The reason that global warming plateaued during the mid-20th century was caused by the atmospheric nuclear explosions detonated between 1945 and 1980. The fine dust that was pushed into the atmosphere helped block out the thermal energy from the sun just enough to keep global warning at a constant and thus suggest that the nuclear winter theory is correct as it has already happened on a very minor scale. What is being measured to help support the nuclear winter theory is the recording of the GST or the global mean temperature which started to rise in 1917, although evidence also showed increases starting as early as 1880. The reason for the lack of a larger scale global warming before 1917 could be explained by the eruption of several volcanos such as Krakatau in 1883, Santa Maria in 1902 and Novarupta in 1912, all of which were large explosions that effectively shot large amounts of debris into the air mimicking the effects of nuclear fallout without the radioactive portion. The levels of GHG or greenhouse gases specifically CO2 continued to rise significantly throughout the 20th century even though the GST was stagnant which leads to the result that the nuclear weapon detonation and testing caused it.

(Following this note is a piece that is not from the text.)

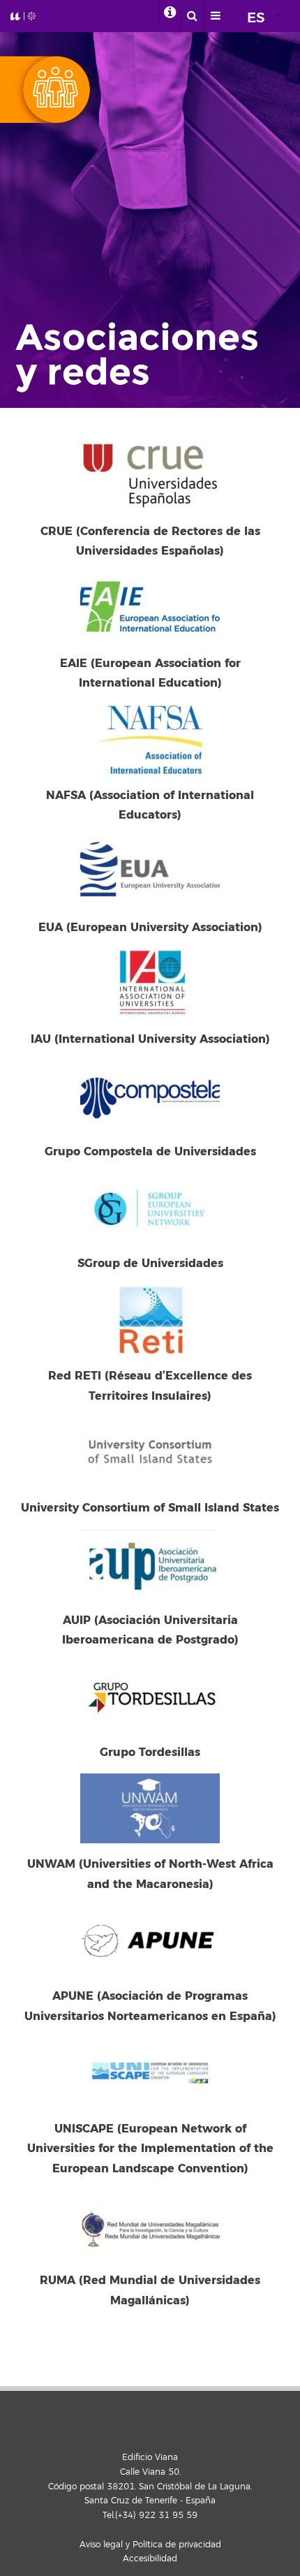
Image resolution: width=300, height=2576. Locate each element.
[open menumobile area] (215, 16)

Atmospheric nuclear tests began with the Trinity test in 1945 with the explosions of Little Boy at Hiroshima and Fat Man at Nagasaki following soon after. The total yield of the 441 atmospheric nuclear explosions before the Partial Test Ban Treaty in 1963 reached 409 megatons. After the

treaty though China and France still continued to test and another 63 tests with a 31 megaton yield were carried out. The last atmospheric test was done by China in 1980 at Lop Nor and the total yield from 1945 to 1980 of all tests was 504 explosions and a yield of 40 megatons.

Several simulations have been run to test how to mitigate global warming based off the results of the nuclear tests effects on the environment. One method would be to inject fine limestone powder in the lower stratosphere which could reduce CO2 concentrations and help mitigate acid rain and is healthier than using sulfate aerosols or oxides in metal to do so. However it is noted that much more research needs to be done and that there is still a possibility after many different simulations that could lead to the explanation of the stagnation of the GST. The author suggests that some complicated climate phenomenon induced from the atmospheric nuclear explosions that is still unknown could have caused it or even NO2 from hydrogen bomb explosions could have caused it as well.